• [閱讀片段]
════
13 因為他說: 我所成就的事是靠我手的能力 和我的智慧, 我本有聰明。 我挪移列國的地界, 搶奪他們所積蓄的財寶; 並且我像勇士,使坐寶座的降為卑。
Omdat hij gezegd heeft: Door de kracht mijner hand heb ik het gedaan, en door mijn wijsheid, want ik ben verstandig; en ik heb de landpalen der volken weggenomen, en heb hun voorraad geroofd, en heb als een geweldige de inwoners doen nederdalen;
14 我的手搆到列國的財寶, 好像人搆到鳥窩; 我也得了全地, 好像人拾起所棄的雀蛋。 沒有動翅膀的; 沒有張嘴的,也沒有鳴叫的。
En mijn hand heeft gevonden het vermogen der volken, als een nest, en ik heb het ganse aardrijk samengeraapt, gelijk men de eieren die verlaten zijn, samenraapt; en er is niemand geweest, die een vleugel verroerde, of den bek opendeed, of piepte.
15 斧豈可向用斧砍木的自誇呢? 鋸豈可向用鋸的自大呢? 好比棍掄起那舉棍的, 好比杖舉起那非木的人。
Zal een bijl zich beroemen tegen dien, die daarmede houwt? Zal een zaag pochen tegen dien, die ze trekt? Alsof een staf bewoog degenen, die hem opheffen? Als men een stok opheft, is het geen hout?
16 因此,主-萬軍之耶和華 必使亞述王的肥壯人變為瘦弱, 在他的榮華之下必有火着起, 如同焚燒一樣。
Daarom zal de Heere HEERE der heirscharen onder zijn vetten een magerheid zenden; en onder zijn heerlijkheid zal Hij een brand doen branden, als den brand des vuurs.
════
像素座標定位資料
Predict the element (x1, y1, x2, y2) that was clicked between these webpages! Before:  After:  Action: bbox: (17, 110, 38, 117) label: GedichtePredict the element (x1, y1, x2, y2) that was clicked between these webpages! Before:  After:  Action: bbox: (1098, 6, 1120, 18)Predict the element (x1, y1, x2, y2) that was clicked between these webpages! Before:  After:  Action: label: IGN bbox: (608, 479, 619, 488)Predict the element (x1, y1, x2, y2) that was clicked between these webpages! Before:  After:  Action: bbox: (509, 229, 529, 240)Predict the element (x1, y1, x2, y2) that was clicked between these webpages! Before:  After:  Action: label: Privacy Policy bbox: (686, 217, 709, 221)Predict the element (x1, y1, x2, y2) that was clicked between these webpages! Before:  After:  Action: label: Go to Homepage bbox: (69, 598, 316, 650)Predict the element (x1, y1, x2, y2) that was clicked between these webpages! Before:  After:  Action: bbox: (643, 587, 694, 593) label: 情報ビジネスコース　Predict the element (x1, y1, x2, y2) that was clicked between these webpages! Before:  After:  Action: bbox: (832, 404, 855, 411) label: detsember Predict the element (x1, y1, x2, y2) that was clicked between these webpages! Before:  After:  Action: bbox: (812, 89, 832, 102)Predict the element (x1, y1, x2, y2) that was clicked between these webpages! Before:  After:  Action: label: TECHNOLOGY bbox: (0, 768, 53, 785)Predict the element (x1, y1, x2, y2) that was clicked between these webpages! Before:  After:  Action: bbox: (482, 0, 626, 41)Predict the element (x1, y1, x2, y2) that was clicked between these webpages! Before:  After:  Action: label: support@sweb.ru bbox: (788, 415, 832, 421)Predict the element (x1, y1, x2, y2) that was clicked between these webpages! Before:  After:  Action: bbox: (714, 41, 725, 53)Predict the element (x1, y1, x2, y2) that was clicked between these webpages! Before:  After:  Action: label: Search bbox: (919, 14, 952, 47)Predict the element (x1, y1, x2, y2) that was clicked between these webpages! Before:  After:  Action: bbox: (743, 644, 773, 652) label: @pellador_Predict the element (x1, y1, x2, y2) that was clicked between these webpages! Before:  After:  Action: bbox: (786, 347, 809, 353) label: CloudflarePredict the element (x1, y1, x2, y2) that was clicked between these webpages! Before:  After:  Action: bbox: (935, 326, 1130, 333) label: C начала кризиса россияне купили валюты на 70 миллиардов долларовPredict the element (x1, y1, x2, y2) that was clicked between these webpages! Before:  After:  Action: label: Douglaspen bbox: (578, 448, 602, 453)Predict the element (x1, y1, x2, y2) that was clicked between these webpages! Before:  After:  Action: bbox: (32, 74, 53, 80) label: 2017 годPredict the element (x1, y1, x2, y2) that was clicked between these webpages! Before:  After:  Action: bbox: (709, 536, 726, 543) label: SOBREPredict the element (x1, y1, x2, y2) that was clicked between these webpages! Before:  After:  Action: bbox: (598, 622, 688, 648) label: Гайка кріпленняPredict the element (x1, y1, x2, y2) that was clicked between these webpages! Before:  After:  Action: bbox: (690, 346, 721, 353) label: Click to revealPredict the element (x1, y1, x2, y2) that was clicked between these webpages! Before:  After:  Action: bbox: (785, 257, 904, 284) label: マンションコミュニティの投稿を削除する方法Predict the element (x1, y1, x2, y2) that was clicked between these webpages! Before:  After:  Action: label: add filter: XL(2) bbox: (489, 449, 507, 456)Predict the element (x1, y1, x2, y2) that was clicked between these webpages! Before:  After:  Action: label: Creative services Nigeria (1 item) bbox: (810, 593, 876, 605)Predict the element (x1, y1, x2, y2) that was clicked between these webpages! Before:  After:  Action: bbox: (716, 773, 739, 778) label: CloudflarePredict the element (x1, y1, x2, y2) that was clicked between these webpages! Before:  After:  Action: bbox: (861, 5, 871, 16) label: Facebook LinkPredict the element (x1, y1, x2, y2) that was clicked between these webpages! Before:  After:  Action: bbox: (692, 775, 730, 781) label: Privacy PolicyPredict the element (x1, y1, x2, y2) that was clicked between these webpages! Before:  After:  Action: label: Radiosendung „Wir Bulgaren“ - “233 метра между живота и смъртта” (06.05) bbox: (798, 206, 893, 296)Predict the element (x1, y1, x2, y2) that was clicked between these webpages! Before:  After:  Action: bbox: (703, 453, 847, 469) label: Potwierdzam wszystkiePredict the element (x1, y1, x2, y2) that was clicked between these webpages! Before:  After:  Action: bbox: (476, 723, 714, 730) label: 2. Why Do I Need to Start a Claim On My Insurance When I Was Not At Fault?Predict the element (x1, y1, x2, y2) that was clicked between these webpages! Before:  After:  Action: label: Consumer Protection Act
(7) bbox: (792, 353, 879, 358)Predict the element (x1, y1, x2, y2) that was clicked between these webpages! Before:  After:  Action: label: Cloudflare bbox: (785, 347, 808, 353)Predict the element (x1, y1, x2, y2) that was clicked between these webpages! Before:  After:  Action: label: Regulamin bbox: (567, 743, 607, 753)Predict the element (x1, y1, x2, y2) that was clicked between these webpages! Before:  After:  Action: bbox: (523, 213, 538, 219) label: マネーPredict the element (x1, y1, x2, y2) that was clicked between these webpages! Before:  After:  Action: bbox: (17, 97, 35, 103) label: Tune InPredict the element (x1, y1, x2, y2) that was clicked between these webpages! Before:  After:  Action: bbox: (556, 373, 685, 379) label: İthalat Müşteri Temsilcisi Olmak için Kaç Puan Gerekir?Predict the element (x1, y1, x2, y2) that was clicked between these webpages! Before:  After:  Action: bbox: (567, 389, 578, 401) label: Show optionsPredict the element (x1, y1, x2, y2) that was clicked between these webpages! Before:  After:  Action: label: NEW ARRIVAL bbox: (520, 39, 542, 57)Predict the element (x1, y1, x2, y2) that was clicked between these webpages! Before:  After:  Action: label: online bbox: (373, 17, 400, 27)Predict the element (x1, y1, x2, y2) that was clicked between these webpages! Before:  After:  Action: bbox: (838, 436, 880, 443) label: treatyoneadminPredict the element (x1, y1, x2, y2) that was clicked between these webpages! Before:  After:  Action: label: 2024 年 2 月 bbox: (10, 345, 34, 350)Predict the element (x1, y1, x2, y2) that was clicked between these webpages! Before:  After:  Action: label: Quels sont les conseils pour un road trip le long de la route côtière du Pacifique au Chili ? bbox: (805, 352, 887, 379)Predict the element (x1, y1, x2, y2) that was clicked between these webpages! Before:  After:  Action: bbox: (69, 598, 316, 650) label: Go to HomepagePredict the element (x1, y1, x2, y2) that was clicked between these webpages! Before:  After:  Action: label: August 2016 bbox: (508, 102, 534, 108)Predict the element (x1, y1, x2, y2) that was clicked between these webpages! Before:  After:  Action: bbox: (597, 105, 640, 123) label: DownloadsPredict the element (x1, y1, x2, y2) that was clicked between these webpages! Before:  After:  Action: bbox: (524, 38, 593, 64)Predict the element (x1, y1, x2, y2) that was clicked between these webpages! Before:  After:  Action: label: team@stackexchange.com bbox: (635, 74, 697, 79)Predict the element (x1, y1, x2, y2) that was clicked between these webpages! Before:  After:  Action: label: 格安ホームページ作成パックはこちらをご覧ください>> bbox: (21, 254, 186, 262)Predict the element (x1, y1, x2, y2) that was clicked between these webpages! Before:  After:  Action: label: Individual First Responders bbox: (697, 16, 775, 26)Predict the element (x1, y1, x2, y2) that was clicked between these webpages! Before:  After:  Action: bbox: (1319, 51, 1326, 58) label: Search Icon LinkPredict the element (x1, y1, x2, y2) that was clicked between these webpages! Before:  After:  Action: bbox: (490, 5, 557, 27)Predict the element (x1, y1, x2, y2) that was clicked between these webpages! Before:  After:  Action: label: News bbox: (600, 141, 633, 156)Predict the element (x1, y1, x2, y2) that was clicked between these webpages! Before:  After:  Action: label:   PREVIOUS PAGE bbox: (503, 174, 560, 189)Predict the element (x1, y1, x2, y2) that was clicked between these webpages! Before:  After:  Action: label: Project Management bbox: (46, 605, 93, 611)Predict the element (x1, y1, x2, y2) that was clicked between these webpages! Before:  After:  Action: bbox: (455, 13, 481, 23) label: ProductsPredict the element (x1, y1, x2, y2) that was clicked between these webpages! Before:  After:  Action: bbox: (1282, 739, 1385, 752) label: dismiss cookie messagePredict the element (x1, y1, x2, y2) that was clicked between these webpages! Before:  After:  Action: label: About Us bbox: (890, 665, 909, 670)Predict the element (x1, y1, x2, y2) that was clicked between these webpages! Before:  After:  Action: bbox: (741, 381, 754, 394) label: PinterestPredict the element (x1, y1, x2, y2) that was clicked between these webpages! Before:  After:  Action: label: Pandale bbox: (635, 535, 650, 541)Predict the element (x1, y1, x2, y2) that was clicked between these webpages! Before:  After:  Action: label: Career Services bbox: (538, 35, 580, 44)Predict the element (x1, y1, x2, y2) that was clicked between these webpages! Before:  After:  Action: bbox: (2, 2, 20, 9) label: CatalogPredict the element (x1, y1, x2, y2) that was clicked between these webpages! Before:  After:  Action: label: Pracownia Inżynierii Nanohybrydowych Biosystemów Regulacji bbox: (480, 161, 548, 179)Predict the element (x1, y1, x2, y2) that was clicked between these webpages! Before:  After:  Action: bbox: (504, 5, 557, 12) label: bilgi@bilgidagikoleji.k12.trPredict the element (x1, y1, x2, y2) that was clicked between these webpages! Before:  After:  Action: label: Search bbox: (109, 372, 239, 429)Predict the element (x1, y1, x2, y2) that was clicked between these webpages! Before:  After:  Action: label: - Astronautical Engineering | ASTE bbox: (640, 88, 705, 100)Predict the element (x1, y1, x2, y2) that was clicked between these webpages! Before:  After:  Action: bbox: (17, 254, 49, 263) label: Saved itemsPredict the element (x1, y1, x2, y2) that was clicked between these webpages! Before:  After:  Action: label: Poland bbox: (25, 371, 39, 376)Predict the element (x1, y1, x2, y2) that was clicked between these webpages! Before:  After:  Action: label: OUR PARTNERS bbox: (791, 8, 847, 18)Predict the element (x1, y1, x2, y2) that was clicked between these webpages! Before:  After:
════
• [你要做的]
在這段經文裡,主萬軍之耶和華必使亞述王的肥壯人變成什麼樣? 這些資料在這裡用不上。

• [練習結果]
變為瘦弱。